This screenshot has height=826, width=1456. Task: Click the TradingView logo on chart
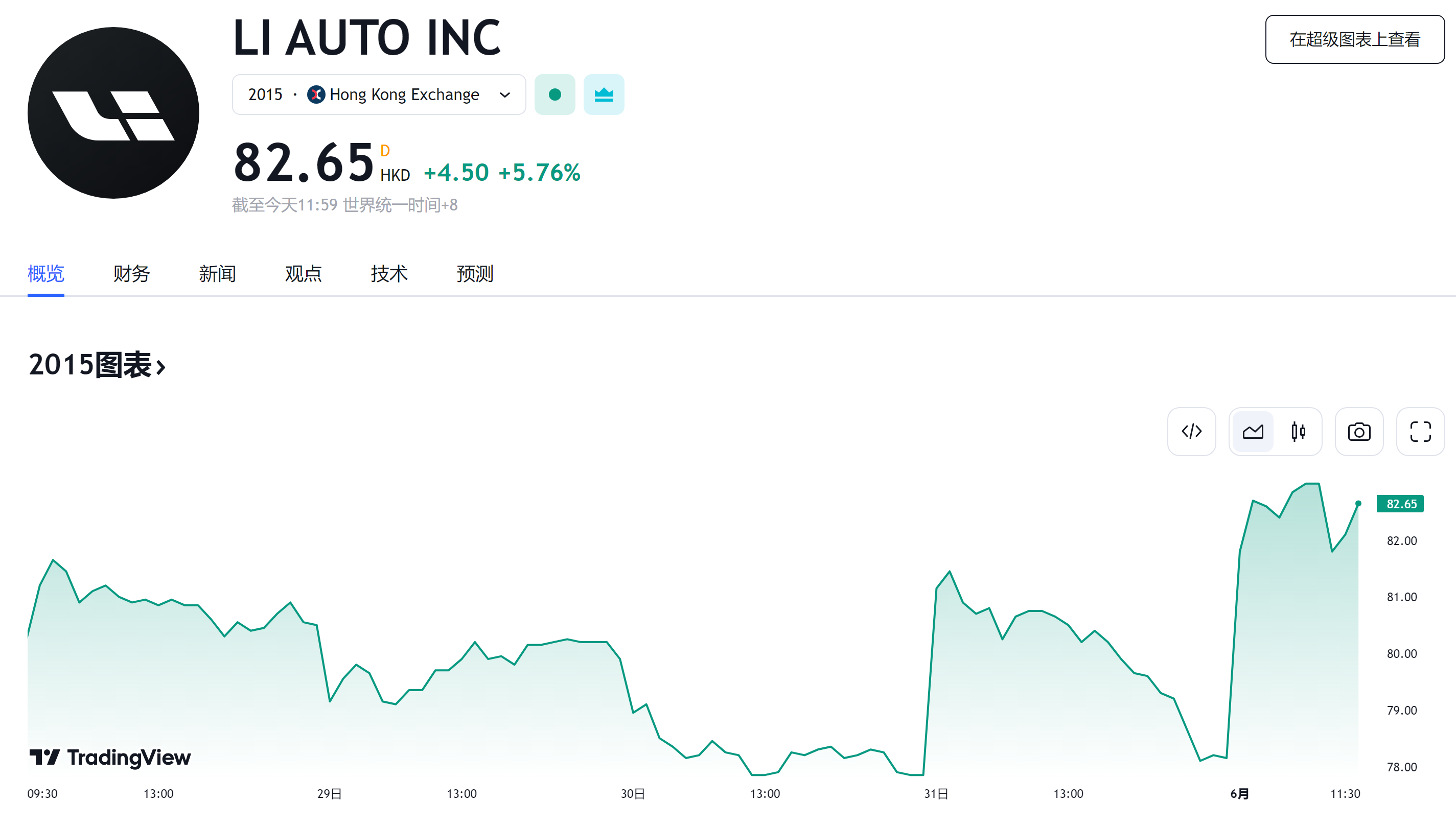[x=110, y=758]
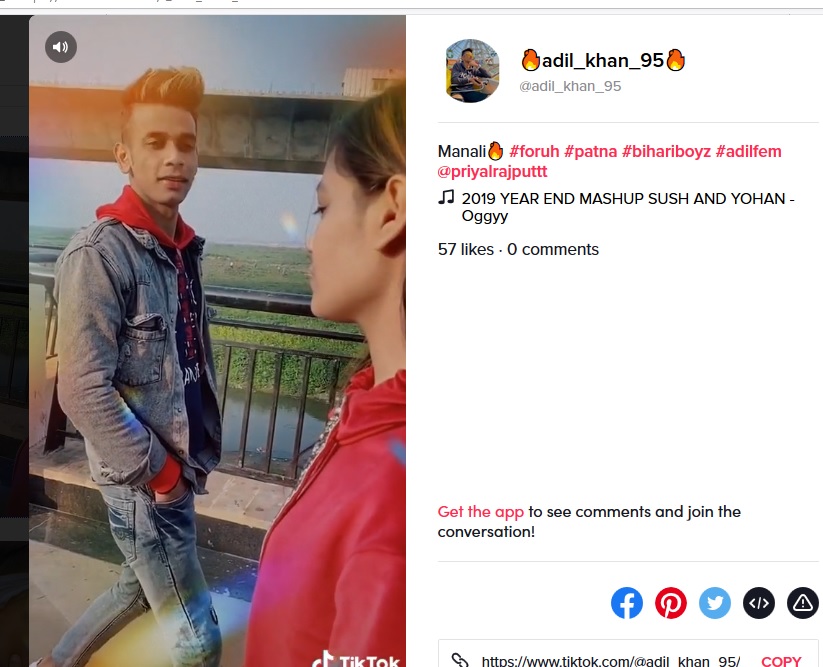Open the adil_khan_95 display name
823x667 pixels.
603,60
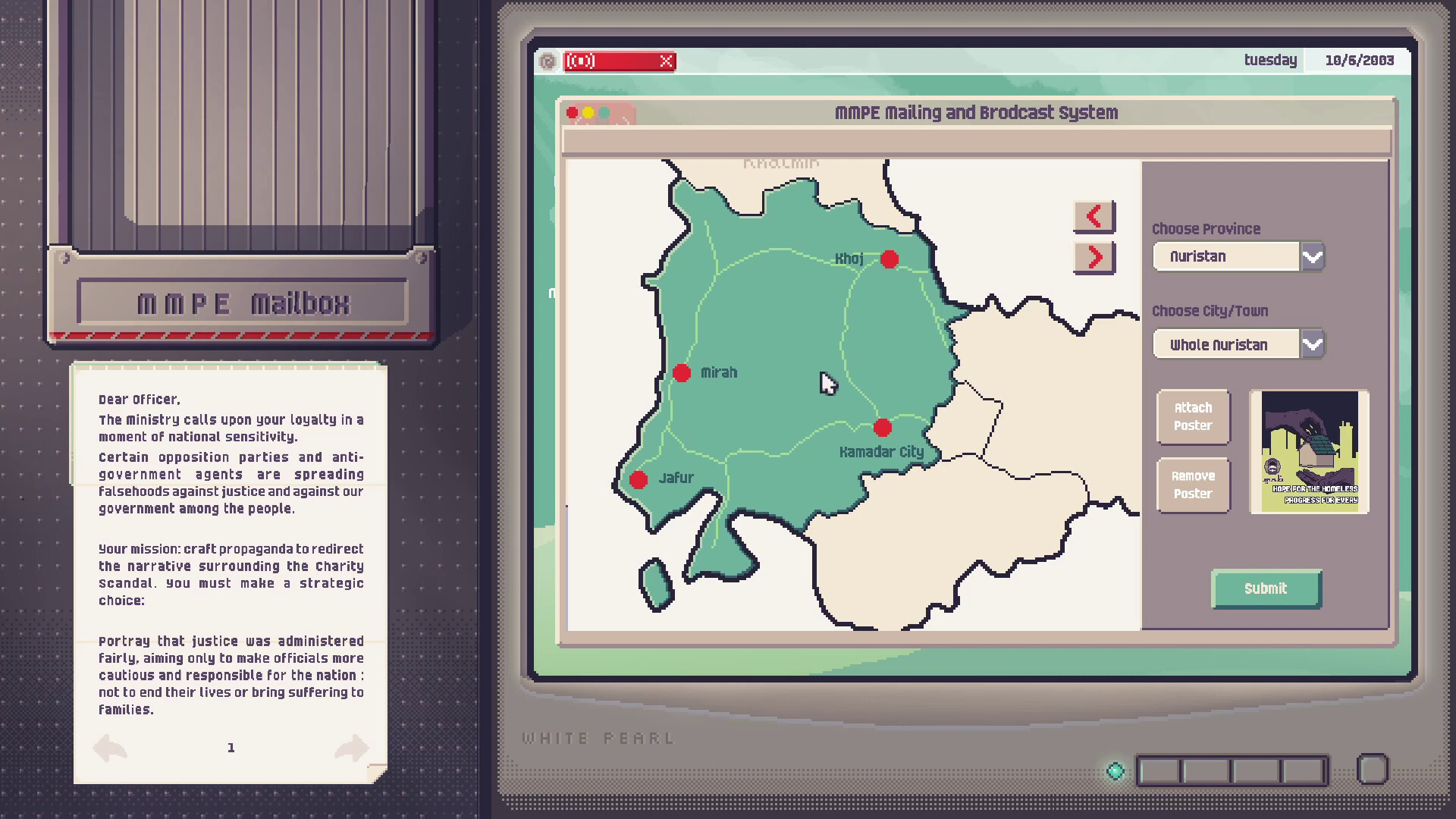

+++

Change "TradingView logo" to "TradingView watermark" in the entries above, keeping every other word as it is. Omit the pictures from your version.

*Full output*.
This screenshot has height=826, width=1456. Task: Click the TradingView watermark on chart
[x=110, y=758]
Open the adil_khan_95 display name
823x667 pixels.
603,60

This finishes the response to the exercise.